Thursday, September 22, 2011

Soup Nazi?

It has happened.  We have had our first tiff.  And it was over a request for hamburger soup, if you can believe that.  As someone who rarely, until recently, cooked, I have more than my share of top-shelf kitchen accoutrement courtesy of my best friend Christopher’s culinary prowess and former position as manager of a Sur La Table.  For those not in the know, SLT is like Williams-Sonoma.  For those readers who are still in the dark, I always referred to SLT as a hooty-tooty Wal-Mart for kitchen crap.  Maybe I am more country than I thought?  Like any good Southern Baptist, the next sound will be that of a disconcerting truth being vanquished.  It’s like extra cheese on a casserole; bad for you in the long run, but oh so pleasant right now.
Even though I am not a gourmand by anyone’s definition, I felt I was reasonably equipped to take on most any cooking request, this side of risotto.  I mean, I have a small copper pot solely to melt butter.  Yes, Virginia, those chef people ARE crazy.
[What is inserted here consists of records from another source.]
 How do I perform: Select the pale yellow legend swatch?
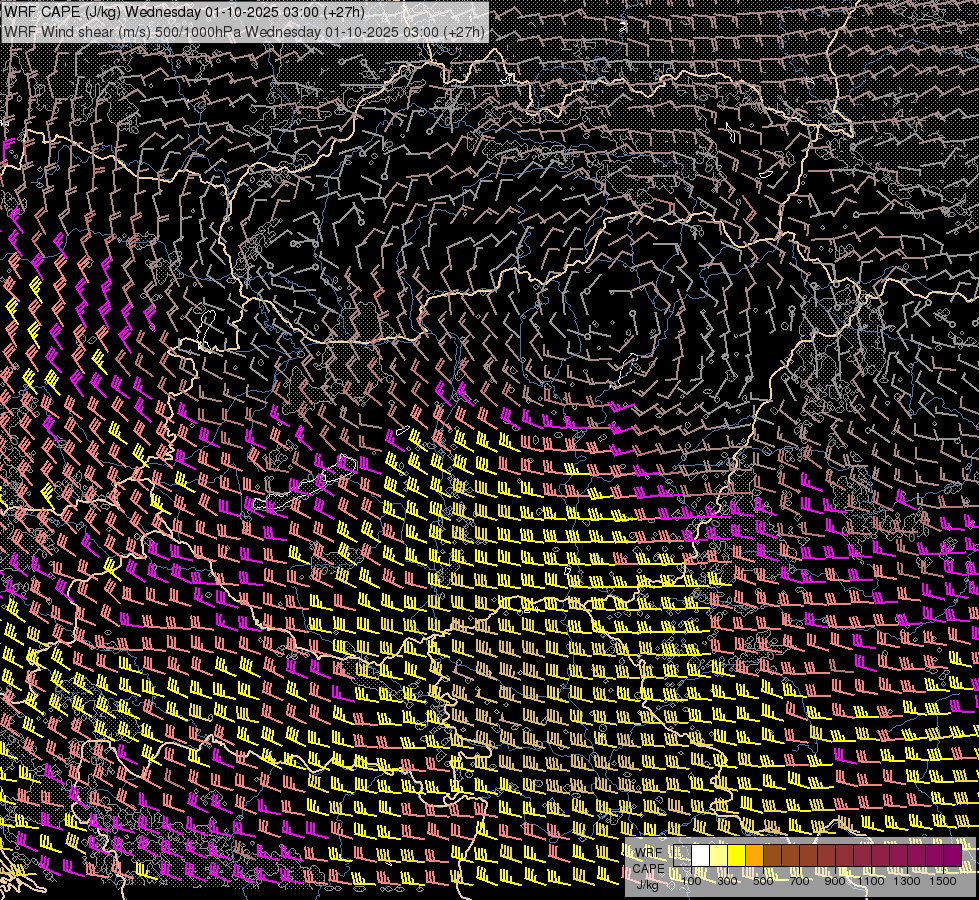coord(719,856)
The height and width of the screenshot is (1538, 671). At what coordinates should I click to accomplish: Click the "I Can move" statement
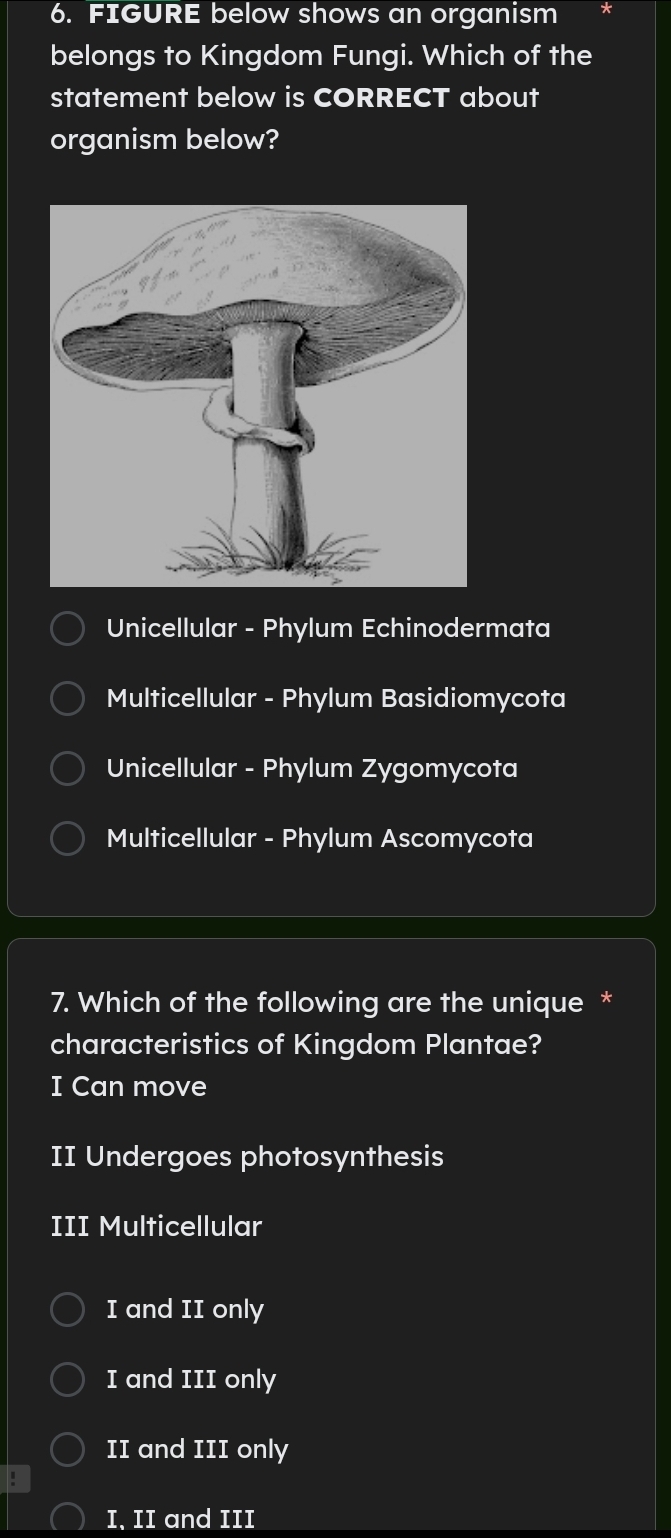[128, 1086]
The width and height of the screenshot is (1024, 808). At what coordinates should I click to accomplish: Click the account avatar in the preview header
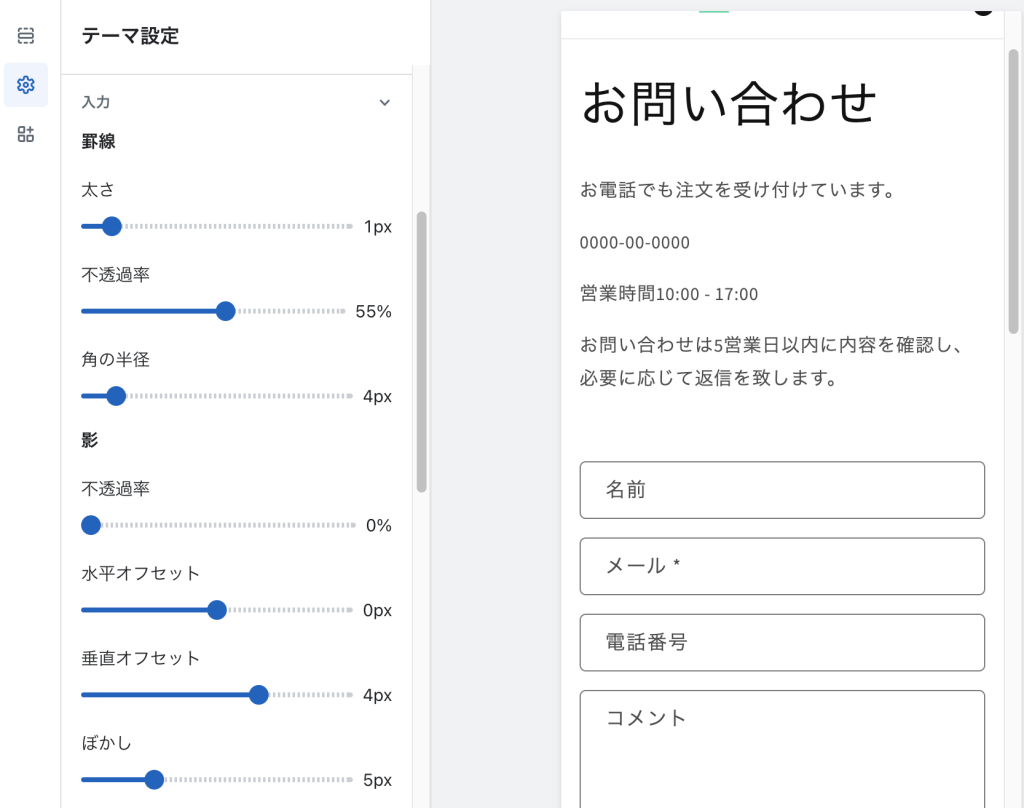tap(981, 8)
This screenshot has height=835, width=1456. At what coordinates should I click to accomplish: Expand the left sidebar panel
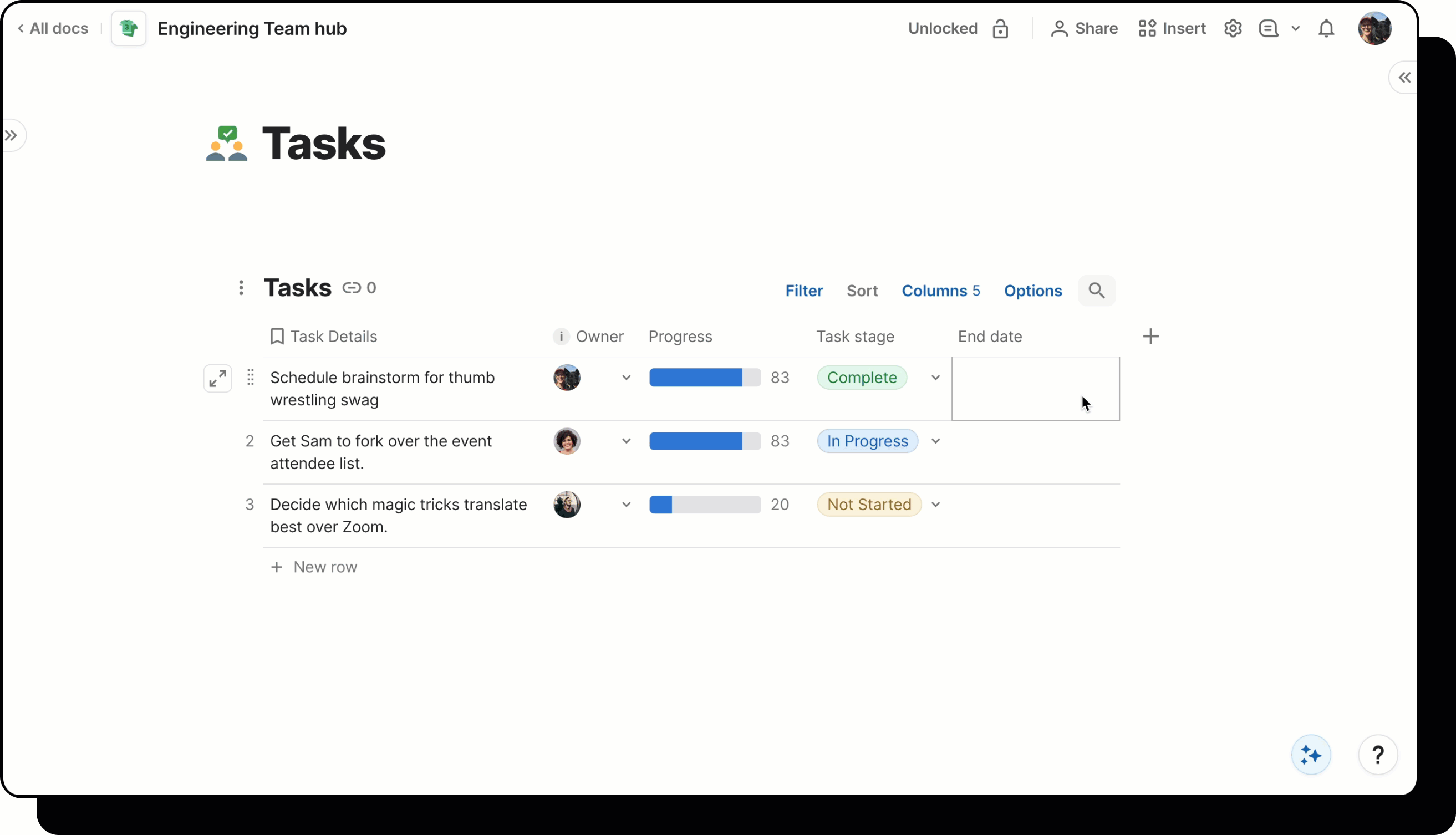coord(12,136)
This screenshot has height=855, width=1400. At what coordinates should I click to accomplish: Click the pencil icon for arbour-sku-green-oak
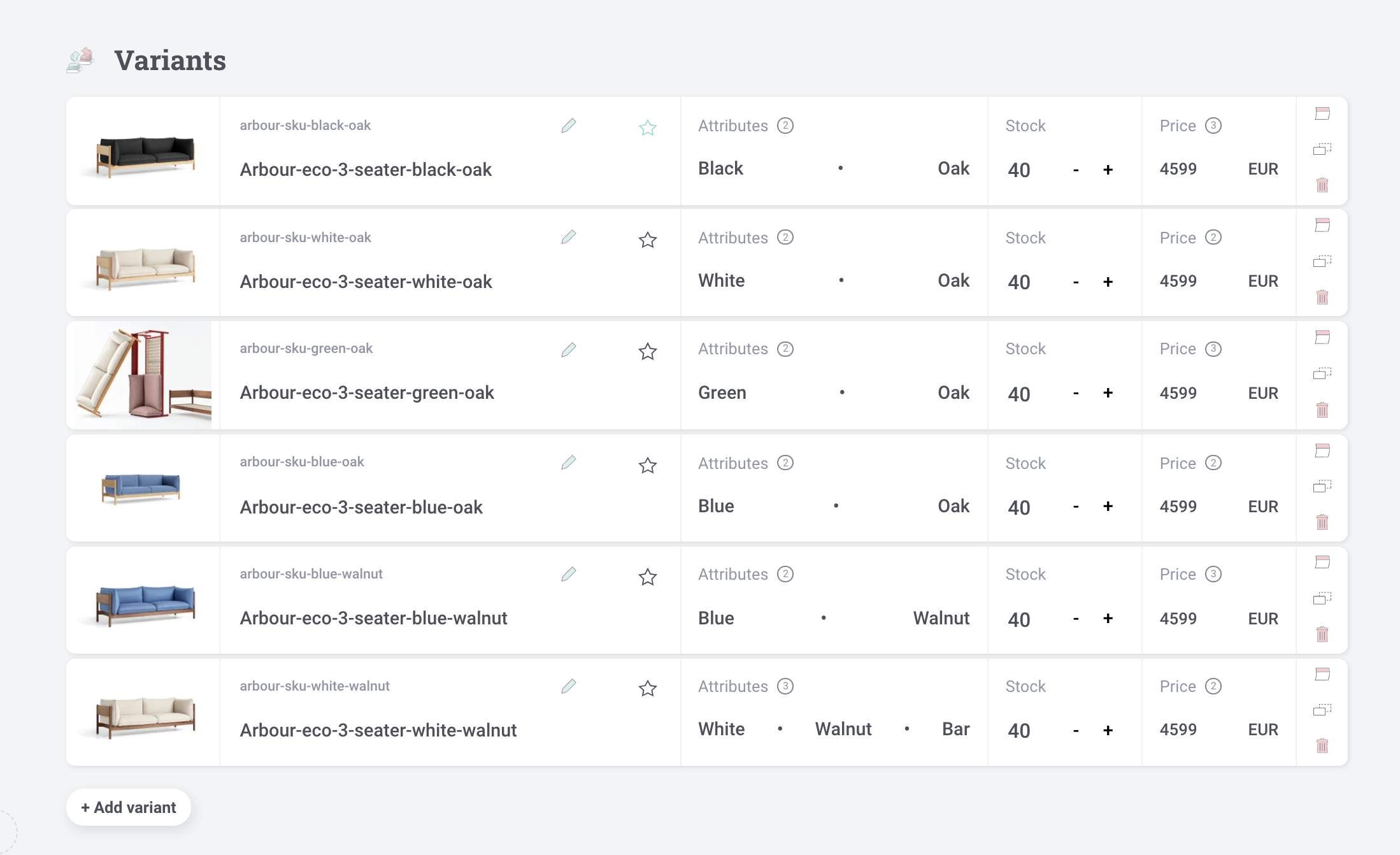click(569, 350)
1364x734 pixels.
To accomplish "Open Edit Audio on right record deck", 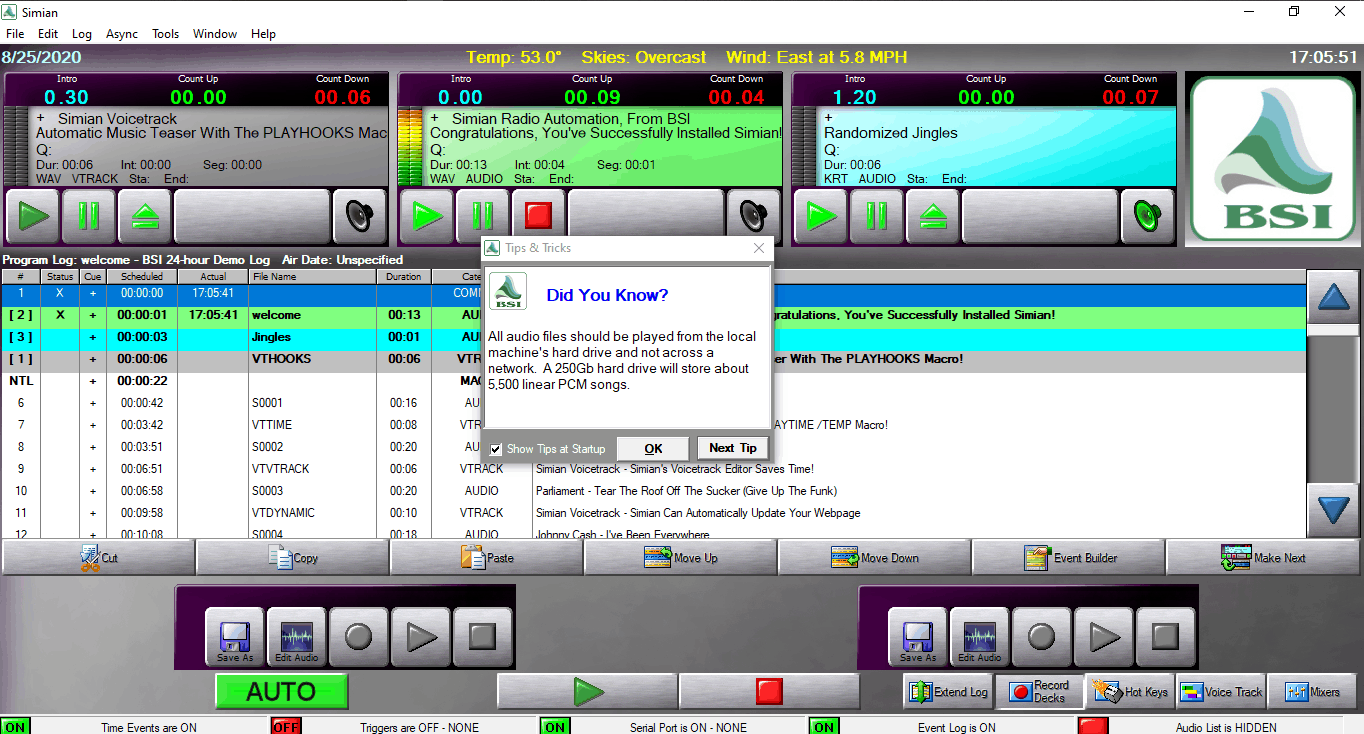I will pos(979,637).
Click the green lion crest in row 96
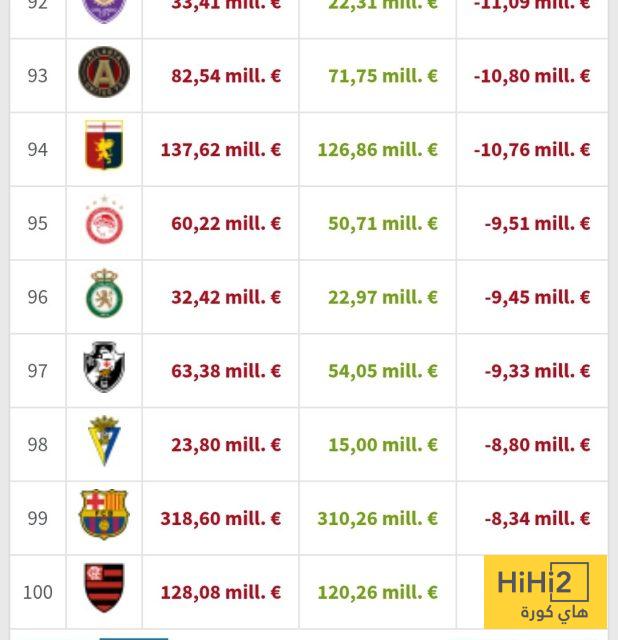This screenshot has width=618, height=640. point(104,297)
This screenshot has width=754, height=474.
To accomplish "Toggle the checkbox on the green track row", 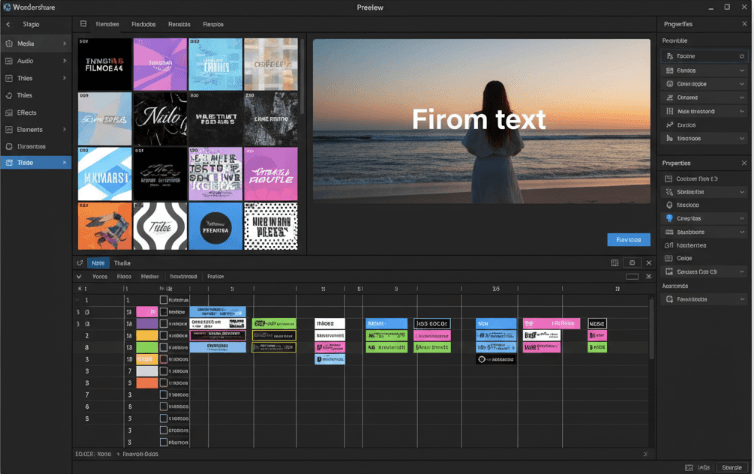I will 164,347.
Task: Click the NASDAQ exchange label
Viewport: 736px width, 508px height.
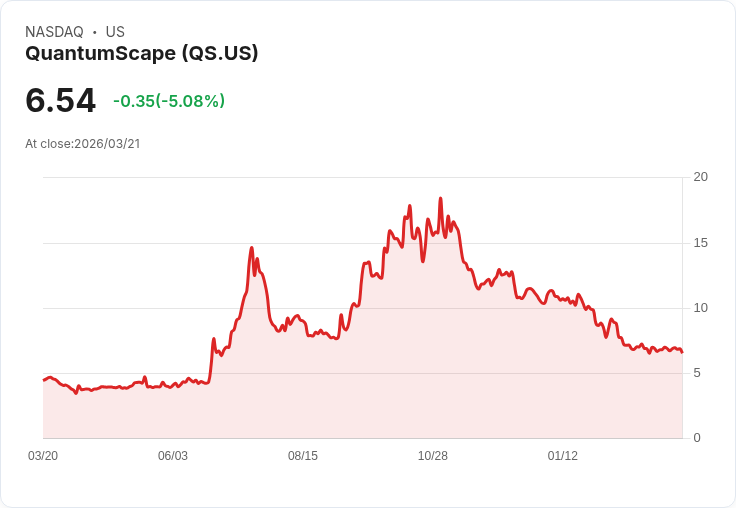Action: click(54, 32)
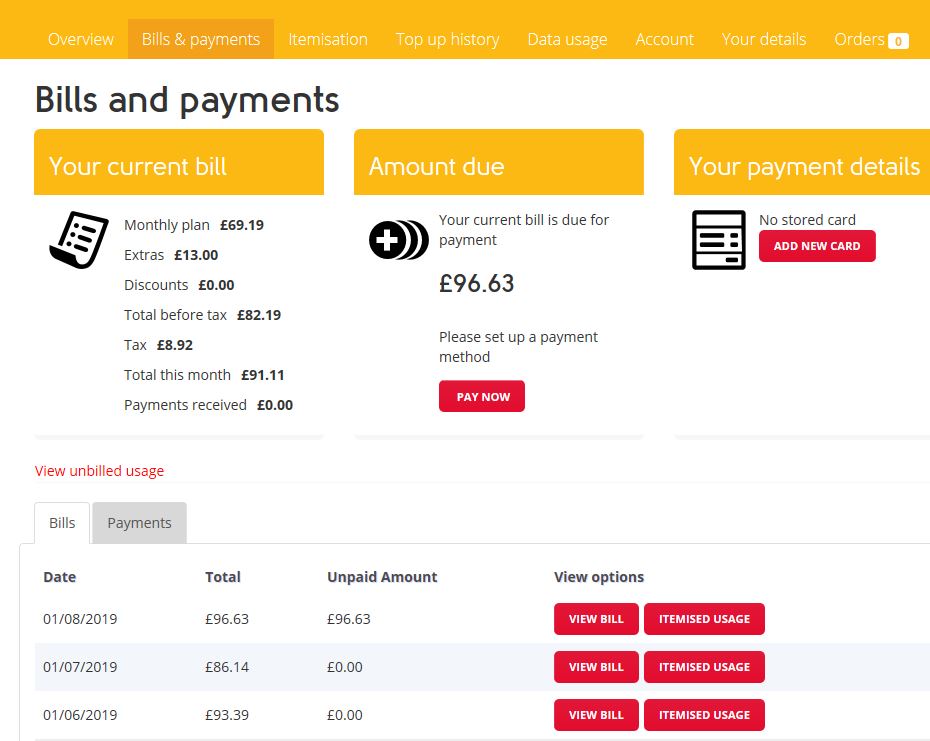The height and width of the screenshot is (741, 930).
Task: Click Add New Card button
Action: coord(817,246)
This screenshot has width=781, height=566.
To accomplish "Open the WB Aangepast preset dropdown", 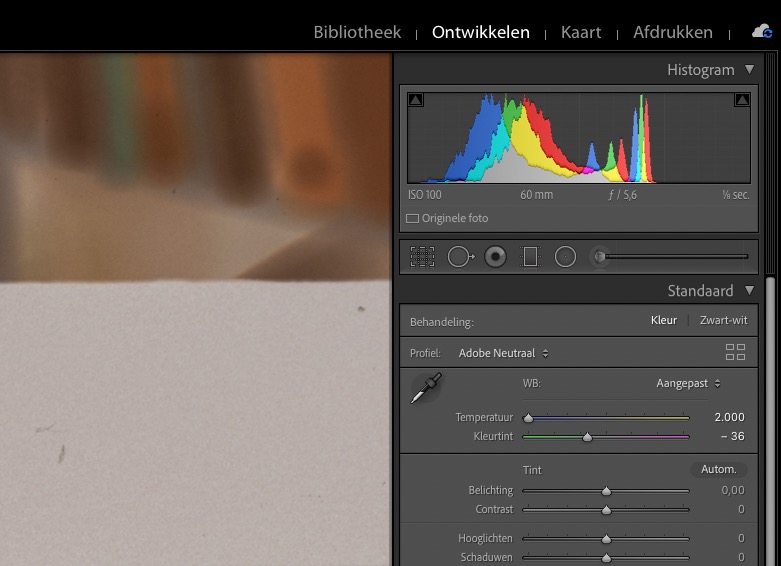I will [688, 383].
Anyway, my Dad was visiting me at my office, waiting for his doctor’s appointment and stated, out of the blue, that he wanted to make hamburger soup.  When I asked the day he planned for this event, he said, “Tonight.”  I asked what he needed to make this soup and he rattled off a list of ingredients that were familiar enough to me to know that I had exactly none of them in my home.
So, I pulled out my trusty list making tools and began quizzing him on what he needed and informing him that if he wanted to make this soup tonight we would be eating later than usual as the most important ingredient for soup was a “soup pot”, which I do not possess.  Based on his description, the only person that would have one that size is a witch doctor from Scooby-Doo.  He pretty much described a stainless steel 1977 Caprice Classic station wagon with “hannels on the side so I won’t burn myself”.
I also informed him that I also did not own a ladle, slotted spoon, 4 cans of Veg-All or a container of salt.  After he stared at me with a mixture of condescension and pity, I made another error.  When I attempted to sway him to use ground turkey instead of ground beef, as it would be better for him, he looked at me with a look of horror that can only be described as akin to those Republicans make when they realize that poor people and minorities actually vote.
He said, savoring each word like the contraband M&Ms I found in his room. “I. WILL.  NOT.  PUT.  TURKEY.  IN.  MY.  HAMBURGER.  SOUP!”  Then hamburger it shall be.  He has made a number of dietary changes since he’s been here.  We’ve cut out most sugar and salt and almost all fried foods.  We have also eliminated soda and he’s lost 11 pounds in 2 weeks!  I should have my own show, people.  Start the on-line campaign.
And I know I should have left well enough alone, but I’m not afraid to nudge a little further if it’s for the greater good.  I’ll re-create the conversation ver batim, which is Latin for “only a twerp would remember a conversation word for word”.
“If you want to use hamburger, then you at least need to reduce the number of crackers you eat with it.” 
                “Why?”
                “Your doctor said to reduce your carbs.”
                “What’s carbs?”
                “Well, bread for one.”
                “Crackers aren’t bread.”
                “Yes, they are.”
                “How?”
                “What do you mean how?  What do you think crackers are?”
                “Crackers are crackers.  They’re not bread.”
                “Are you kidding?”
                “Well, I guess you learned that in college?”
                “What are you talking about?  Everybody knows crackers are bread.”
                “I don’t.”
                “That may be, but they are and you eat too many of them.”
                “How many is too many?”
                “You should have like 6 or 7 with your soup.  The saltines you like are about 10 calories each.”
                “6 or 7!?!  I can eat that many putting the soup in my bowl.”
                “I know.  That’s why you’ve got this right here,” I said poking his belly, which he hates because he is hyper-ticklish.  Seriously, I should film him and post it on YouTube. 
                “Just forget it.  I don’t even want soup anymore.”  And then he made as dramatic an exit as you can make while riding in an electric wheelchair with the speed set on “turtle”.
                Cut to me buying the above-mentioned items.  He’s making the soup tonight.  I’ll let you know how it tastes.